The Management Board of the Lower Silesian Chamber of Agriculture proposes to amend the regulations on agricultural crop insurance so that they exclude the possibility of including provisions in contracts that deprive farmers of protection and allow insurance companies to avoid liability.
These are all kinds of tricks that exclude the insurer's liability to a certain extent or in certain circumstances. A farmer concluding a contract is often not aware of them, but they deprive him of the right to compensation, even though he was not responsible for the damage to the crop and the farmer could not have prevented it. As we read in the application of the Lower Silesian local government to the National Council of Agricultural Chambers, "this type of exclusions appear in the mandatory insurance conditions of many entities conducting insurance activities."
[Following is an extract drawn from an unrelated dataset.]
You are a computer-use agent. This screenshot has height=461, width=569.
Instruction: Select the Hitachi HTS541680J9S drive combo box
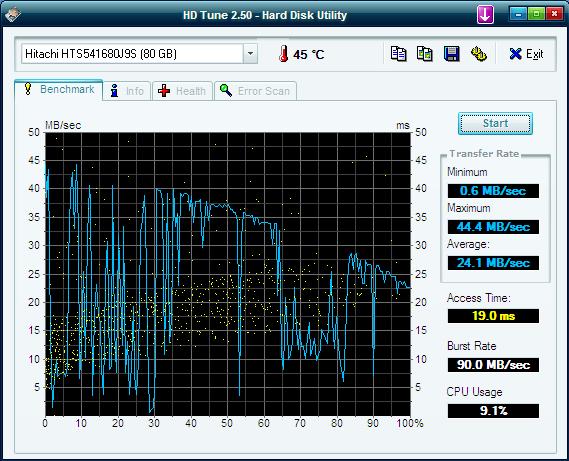(139, 54)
As DIR argues, the regulations on agricultural crop insurance were created to protect farmers, but the list of situations in which they can count on compensation from the insurance policy is in fact very narrow. "In the opinion of the DIR Management Board, it is unacceptable that the farmer should be deprived of insurance compensation even though he did not contribute in any way to the damage," we read in the letter from local government officials.
Therefore, the Chamber proposes to amend the Act on crop and livestock insurance in such a way that any provisions excluding the insurer's liability in situations where the damage was not the result of the farmer's negligence would be prohibited in the policies offered and invalid by law.